February 27, 2011

Satire driven by comic gusto

February 24

Moliere’s The Misanthrope
In a version by Martin Crimp
State Theatre Company of South Australia
Her Majesty’s Theatre, Adelaide.
February 22. Tickets  $ 29 – $59. Bookings : BASS 131 246
Until March 13.

We know that classics often improve with time, their insights and observations becoming more apt. But up-dated adaptations can often have a more butterfly-like lifespan. Happily, this is not so with UK playwright, Martin Crimp’s astute, deftly-rhymed translation of Moliere’s The Misanthrope, which, first performed in 1996, and revived in London in 2009,  seems only to have become more timely. Set in London, it revolves around the cynical-but-honest playwright, Alceste (the only one of Moliere’s originals to keep his name) his friend and confidante John, and the young, vivacious actress Jennifer  and her circle of scene-makers and B-celebs.

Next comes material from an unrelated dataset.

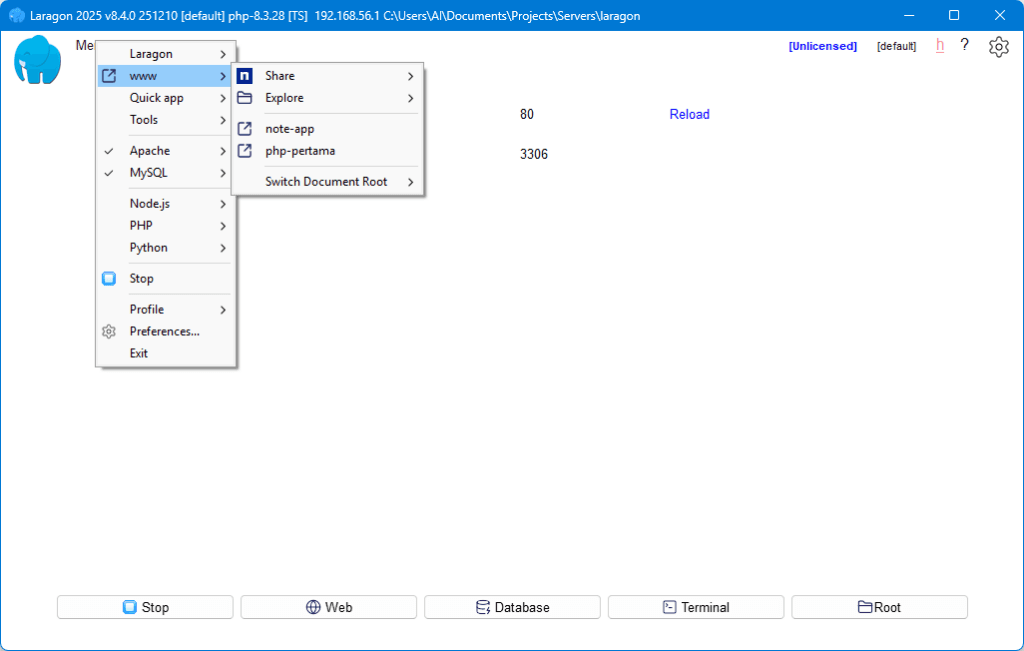Screen dimensions: 1024x651
Task: Select Exit from the menu
Action: [x=139, y=353]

State Theatre Associate Director Catherine Fitzgerald has gathered a lively cast to explore the vanities and  machinations of the kind of self-promotion now made even more possible  by social media like Twitter, Facebook and, even perhaps, what we might call – Two-Facebook. With exuberant black-edged design and red-trim costuming by Julie Lynch, culminating in a Louis XIV extravaganza which would shame Lady Gaga back into her egg,  Fitzgerald’s production nicely manages the comic gusto of the text with Moliere/Crimp’s more searching questions about the balance between personal integrity and social pragmatism.

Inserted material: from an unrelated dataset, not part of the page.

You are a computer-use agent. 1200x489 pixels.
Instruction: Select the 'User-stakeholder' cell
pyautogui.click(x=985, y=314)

As Alceste, Marco Chiappi,  expertly anchors the proceedings, managing the rhyming cadence with conversational ease and registering the exasperations of a prophet forced to report, from his one eye, on the land of the deluded and blind. He is well supported by Patrick Graham’s amiably moderate John and Jude Henshall’s vivacious Jennifer, enjoying the social whirl with youthful relish and unrepentant even when she comes unstuck. As the array of contemporary courtiers, Renato Musilino (Alexander, the agent) Nic English (Julian, the beefcake actor) Caroline Mignone (Ellen the columnist)  Eileen Darley (Marcia, the acting teacher) and Brendan Rock (Covington,the critic who would be playwright), capably play the stock characters without dulling their satiric edge. And, in the final scene, Robert Tompkins’ wigged and powdered Simon almost steals the show with his harpsichord version of Don’t Leave Me this Way.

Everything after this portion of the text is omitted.